>>>>>

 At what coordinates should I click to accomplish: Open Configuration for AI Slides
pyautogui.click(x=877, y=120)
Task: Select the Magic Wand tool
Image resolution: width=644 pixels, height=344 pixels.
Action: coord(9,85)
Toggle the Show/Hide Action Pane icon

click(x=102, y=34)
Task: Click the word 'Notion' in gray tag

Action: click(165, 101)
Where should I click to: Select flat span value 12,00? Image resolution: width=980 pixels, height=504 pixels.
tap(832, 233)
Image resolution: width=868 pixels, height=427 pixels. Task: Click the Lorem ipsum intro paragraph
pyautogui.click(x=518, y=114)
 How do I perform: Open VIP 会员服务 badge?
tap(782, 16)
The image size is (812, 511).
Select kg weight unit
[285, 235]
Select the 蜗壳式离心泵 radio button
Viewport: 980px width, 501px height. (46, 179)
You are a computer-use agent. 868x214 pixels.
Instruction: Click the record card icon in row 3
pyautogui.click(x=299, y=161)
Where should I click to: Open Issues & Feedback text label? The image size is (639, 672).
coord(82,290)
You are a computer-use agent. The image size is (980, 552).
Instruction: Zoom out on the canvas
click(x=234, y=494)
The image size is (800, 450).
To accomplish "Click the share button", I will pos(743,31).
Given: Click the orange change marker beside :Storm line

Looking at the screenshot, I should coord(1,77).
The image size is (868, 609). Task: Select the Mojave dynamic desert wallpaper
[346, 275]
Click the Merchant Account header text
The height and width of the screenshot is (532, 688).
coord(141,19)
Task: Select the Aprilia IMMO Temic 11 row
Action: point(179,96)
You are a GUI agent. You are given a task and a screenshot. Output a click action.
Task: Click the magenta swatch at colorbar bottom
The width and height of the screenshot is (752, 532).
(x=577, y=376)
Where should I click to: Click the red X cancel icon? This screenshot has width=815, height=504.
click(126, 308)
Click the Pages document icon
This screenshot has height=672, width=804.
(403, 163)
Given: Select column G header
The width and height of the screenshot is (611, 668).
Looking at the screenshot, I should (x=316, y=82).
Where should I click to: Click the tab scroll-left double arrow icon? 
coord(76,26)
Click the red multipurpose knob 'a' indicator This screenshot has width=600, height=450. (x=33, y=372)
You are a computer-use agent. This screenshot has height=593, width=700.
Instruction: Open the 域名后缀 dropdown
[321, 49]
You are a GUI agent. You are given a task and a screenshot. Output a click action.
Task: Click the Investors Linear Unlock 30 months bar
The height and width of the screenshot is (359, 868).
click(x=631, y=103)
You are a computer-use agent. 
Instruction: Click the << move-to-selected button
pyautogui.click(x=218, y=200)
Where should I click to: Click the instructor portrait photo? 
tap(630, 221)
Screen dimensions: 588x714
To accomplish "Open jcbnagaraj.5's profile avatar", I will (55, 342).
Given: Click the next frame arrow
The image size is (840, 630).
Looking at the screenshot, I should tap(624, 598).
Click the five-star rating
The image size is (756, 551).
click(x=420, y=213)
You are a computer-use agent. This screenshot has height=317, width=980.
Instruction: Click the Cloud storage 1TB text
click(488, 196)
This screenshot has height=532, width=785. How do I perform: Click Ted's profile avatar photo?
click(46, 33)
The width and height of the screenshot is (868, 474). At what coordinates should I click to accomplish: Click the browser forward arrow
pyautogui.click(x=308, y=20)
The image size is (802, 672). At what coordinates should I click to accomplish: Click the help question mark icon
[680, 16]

<<<<<

§ **WORK INSTRUCTIONS**
Starting at the first line and ending at the last, restate the material word for word.

§ **REPLY TO THE EXERCISE**
 At what coordinates should I click to accomplish: Open Configuration for AI Slides
pyautogui.click(x=877, y=120)
Task: Select the Magic Wand tool
Image resolution: width=644 pixels, height=344 pixels.
Action: coord(9,85)
Toggle the Show/Hide Action Pane icon

click(x=102, y=34)
Task: Click the word 'Notion' in gray tag

Action: click(165, 101)
Where should I click to: Select flat span value 12,00? Image resolution: width=980 pixels, height=504 pixels.
tap(832, 233)
Image resolution: width=868 pixels, height=427 pixels. Task: Click the Lorem ipsum intro paragraph
pyautogui.click(x=518, y=114)
 How do I perform: Open VIP 会员服务 badge?
tap(782, 16)
The image size is (812, 511).
Select kg weight unit
[285, 235]
Select the 蜗壳式离心泵 radio button
Viewport: 980px width, 501px height. (46, 179)
You are a computer-use agent. 868x214 pixels.
Instruction: Click the record card icon in row 3
pyautogui.click(x=299, y=161)
Where should I click to: Open Issues & Feedback text label? The image size is (639, 672).
coord(82,290)
You are a computer-use agent. The image size is (980, 552).
Instruction: Zoom out on the canvas
click(x=234, y=494)
The image size is (800, 450).
To accomplish "Click the share button", I will pos(743,31).
Given: Click the orange change marker beside :Storm line

Looking at the screenshot, I should coord(1,77).
The image size is (868, 609). Task: Select the Mojave dynamic desert wallpaper
[346, 275]
Click the Merchant Account header text
The height and width of the screenshot is (532, 688).
coord(141,19)
Task: Select the Aprilia IMMO Temic 11 row
Action: point(179,96)
You are a GUI agent. You are given a task and a screenshot. Output a click action.
Task: Click the magenta swatch at colorbar bottom
The width and height of the screenshot is (752, 532).
(x=577, y=376)
Where should I click to: Click the red X cancel icon? This screenshot has width=815, height=504.
click(126, 308)
Click the Pages document icon
This screenshot has height=672, width=804.
(403, 163)
Given: Select column G header
The width and height of the screenshot is (611, 668).
Looking at the screenshot, I should (x=316, y=82).
Where should I click to: Click the tab scroll-left double arrow icon? 
coord(76,26)
Click the red multipurpose knob 'a' indicator This screenshot has width=600, height=450. (x=33, y=372)
You are a computer-use agent. This screenshot has height=593, width=700.
Instruction: Open the 域名后缀 dropdown
[321, 49]
You are a GUI agent. You are given a task and a screenshot. Output a click action.
Task: Click the Investors Linear Unlock 30 months bar
The height and width of the screenshot is (359, 868).
click(x=631, y=103)
You are a computer-use agent. 
Instruction: Click the << move-to-selected button
pyautogui.click(x=218, y=200)
Where should I click to: Click the instructor portrait photo? 
tap(630, 221)
Screen dimensions: 588x714
To accomplish "Open jcbnagaraj.5's profile avatar", I will (55, 342).
Given: Click the next frame arrow
The image size is (840, 630).
Looking at the screenshot, I should tap(624, 598).
Click the five-star rating
The image size is (756, 551).
click(x=420, y=213)
You are a computer-use agent. This screenshot has height=317, width=980.
Instruction: Click the Cloud storage 1TB text
click(488, 196)
This screenshot has height=532, width=785. How do I perform: Click Ted's profile avatar photo?
click(46, 33)
The width and height of the screenshot is (868, 474). At what coordinates should I click to accomplish: Click the browser forward arrow
pyautogui.click(x=308, y=20)
The image size is (802, 672). At what coordinates should I click to accomplish: Click the help question mark icon
[680, 16]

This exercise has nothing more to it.